La ley y el orden
El Guardián, julio 21, 2007.
JMB
Ayer viernes 20 de julio ha entrado en vigor el multicitado nuevo Reglamento de Tránsito para la Ciudad de México y algunos municipios conurbados a esta demarcación. El asunto, pese a ser exclusivo de la Zona Metropolitana, tiene algunos puntos interesantes para la generalidad. Uno de ellos es volver a poner en la mesa el debate de la legalidad y su operación.
Propongo un ejercicio. Pensemos por un momento como gobernantes, es decir como si usted lector ocupara un puesto de responsabilidad pública. Pongamos, por ejemplo, que trabaja en una oficina vinculada con el tránsito de la ciudad en la que habita.
El sentido común le indicará que debe iniciar sus actividades realizando un diagnóstico de sus nuevas responsabilidades. De esta forma sabrá cuáles asuntos van bien y cuáles deben corregirse de forma inmediata o en el mediano y largo plazo.
Usted cumple con esta tarea, pero su compromiso cívico lo lleva a no limitarse a esa labor de escritorio. Se arremanga la camisa y sale a la calle a comprobar lo que los papeles le han mostrado. Usted se percata de manera directa que algunos automovilistas conducen sin el carné respectivo, que no utilizan el cinturón de seguridad, que llevan a sus hijos recién nacidos en el asiento delantero, que se estacionan en doble y triple fila, que circulan fuera de los límites de velocidad, en fin, todo un catálogo de irregularidades que pueden resumirse en la siguiente expresión: no se está respetando la normatividad vigente.

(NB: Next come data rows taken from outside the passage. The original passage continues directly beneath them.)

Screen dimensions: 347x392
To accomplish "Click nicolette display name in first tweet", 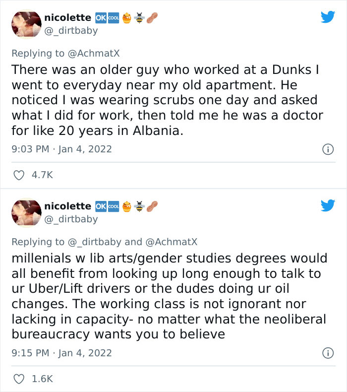I will tap(68, 17).
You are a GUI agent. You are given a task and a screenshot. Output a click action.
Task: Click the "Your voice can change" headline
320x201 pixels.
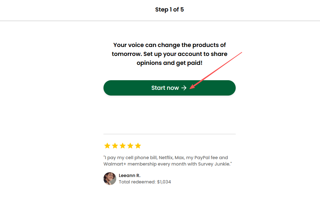169,45
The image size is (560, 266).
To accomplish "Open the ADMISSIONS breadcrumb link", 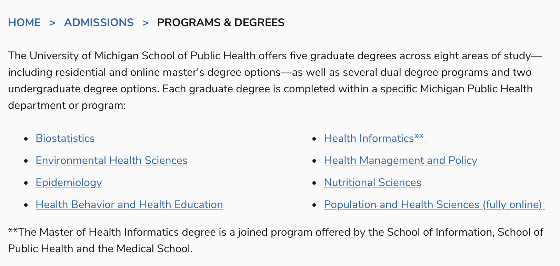I will click(x=99, y=22).
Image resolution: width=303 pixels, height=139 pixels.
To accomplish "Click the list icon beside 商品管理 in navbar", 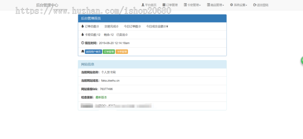I will pos(208,5).
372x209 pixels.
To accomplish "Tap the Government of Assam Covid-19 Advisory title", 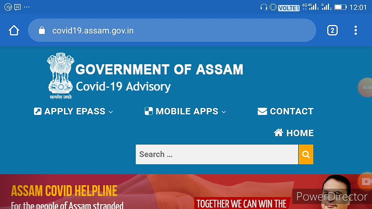I will click(159, 78).
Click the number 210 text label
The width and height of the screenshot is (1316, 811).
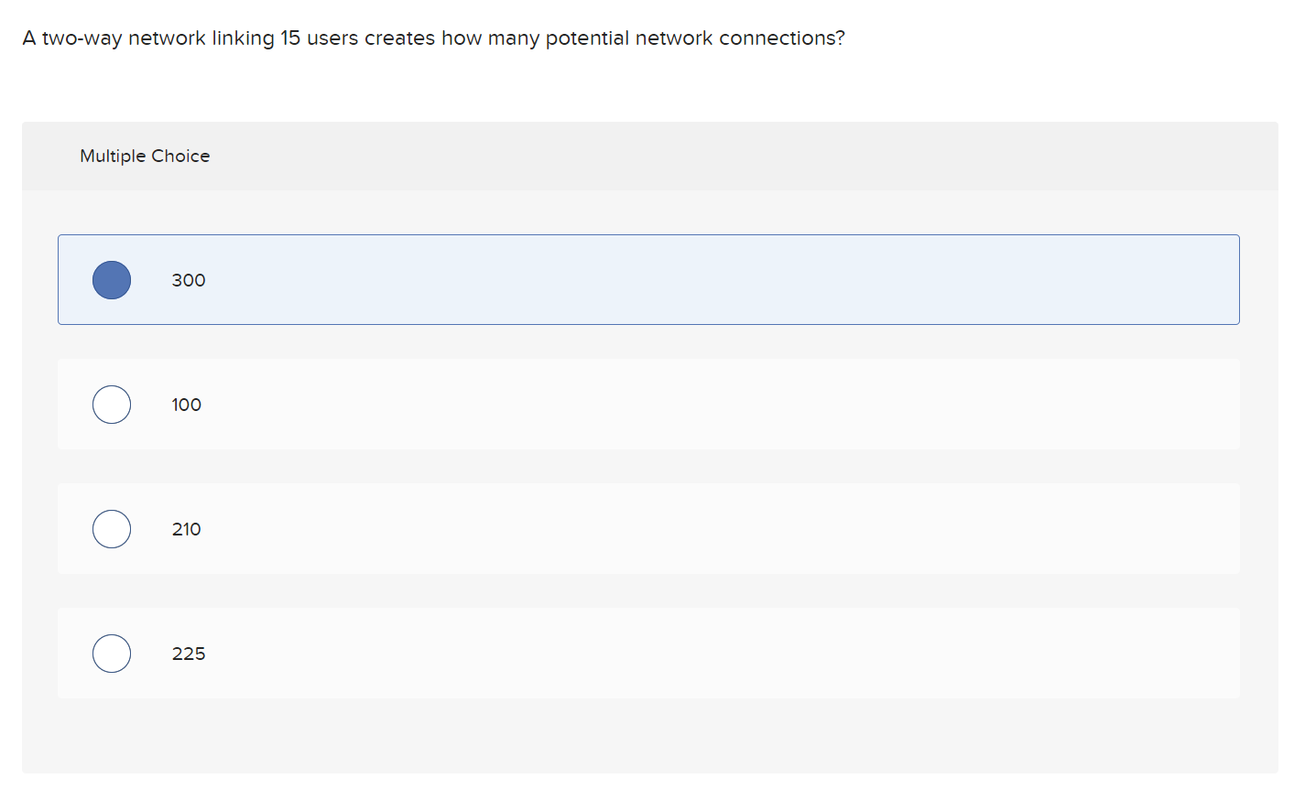(186, 529)
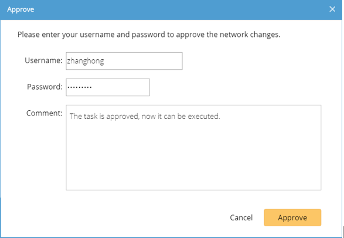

¿Cuál es el siguiente paso? Motivado por sus colaboradores, por los medios de comunicación y por su entorno, usted sabe que lo que viene es plantear soluciones concretas. Es decir, ¿qué va a hacer para mejorar la situación?
Usted recurre a la vieja práctica de reflexionar en solitario, o bien, convoca a varias juntas de deliberación para acceder a la mejor decisión. Sin importar su preferencia, la experiencia ha demostrado que ambos métodos de trabajo suelen generar una gran conclusión: hay que hacer cumplir la ley. Para comprobar lo anterior se puede recurrir a las hemerotecas con el fin de revisar las declaraciones de los funcionarios en el sentido de que, para corregir el rumbo, se debe respetar el Estado de Derecho.
Bien. Hasta aquí el trabajo va fluyendo. Ahora viene otra etapa que consiste en saber si va a aplicar el marco jurídico vigente o si va a crear uno nuevo. Por lo regular, y recurriendo de nuevo a la memoria histórica, la segunda vía suele ser la preferida. Las razones son varias: los funcionarios sienten que están haciendo algo propio, que dan por concluida –de manera simbólica—con una etapa y una carga del pasado y, dependiendo del periodo en que asumieron el cargo, que muestran con claridad su autoridad.
Entonces, supongamos que usted decide modificar todo el marco que regula el tránsito de su ciudad para, de esta forma, corregir todo lo que ha observado que estaba mal desde el inicio de su encargo. Para ello, convoca a expertos, pide la opinión de la ciudadanía, hace el anuncio en los medios de que ya está manos a la obra.
Por fin, y luego de algunos meses de trabajo, tiene su producto terminado: un nuevo Reglamento. La promesa consiste en que, ahora sí, esta guía permitirá una mejor convivencia y garantizará el orden. Dependiendo de su personalidad hará una presentación fastuosa o discreta. El punto es que, piensa, ha llegado al final de su encomienda y ahora sólo se trata de que el ordenamiento camine.
Durante las primeras semanas la ciudadanía está involucrada en el tema. Ante la amenaza de sanciones severas, la mayoría lee el texto, lo graba en su memoria y lo aplica durante sus travesías. Usted, como funcionario, ha sorteado esta primera etapa de evaluación con relativo éxito.
Sin embargo, los problemas comienzan a aparecer. De repente, un automovilista no respeta la entrada de un domicilio particular y no pasa nada. Otro obstruye un paso cebra y tampoco hay sanción. En las escuelas las señoras se estacionan donde pueden –y donde quieren—bajo el argumento de la prisa, encaran a otros padres de familia que también tienen mucha urgencia y, al final, todo se resuelve con un intercambio limpio de insultos.
¿Qué sucede? La flamante legislación comienza a flaquear no por su insensatez o por debilidades en su redacción. No. Simplemente no existen los mecanismos para llevarla a la práctica real. Es decir, la administración pública no cuenta con los recursos suficientes para cerciorarse de que ésta se aplica. Y, peor aún, aunque tal escenario se cumpla, por ejemplo, que haya agentes de tránsito en las esquinas, la confianza del ciudadano se viene abajo cuando nota que, otra vez, todo puede arreglarse a través de las vías informales (aunque dicha situación esté penada en el nuevo ordenamiento).
Usted, funcionario público, en la soledad de su oficina le dará vueltas al asunto. La cosa se dirige al mismo escenario que conoció en su diagnóstico y que prometió modificar con su actuación. Sus intenciones y esfuerzos han sido loables. Nadie lo puede dudar. Pero el punto es que la inercia de las cosas parece ser inevitable, al menos en su ciudad y en su país.
Dos escenas vienen a su mente. Una es la de sus profesores universitarios que le repitieron hasta la saciedad que lo importante en el ejercicio del poder público (y en la vida misma) no sólo son los qués, sino los cómos. Otra es la del Jefe Gorgory de Los Simpsons afirmando que la ley no está para protegerte, sino para castigarte.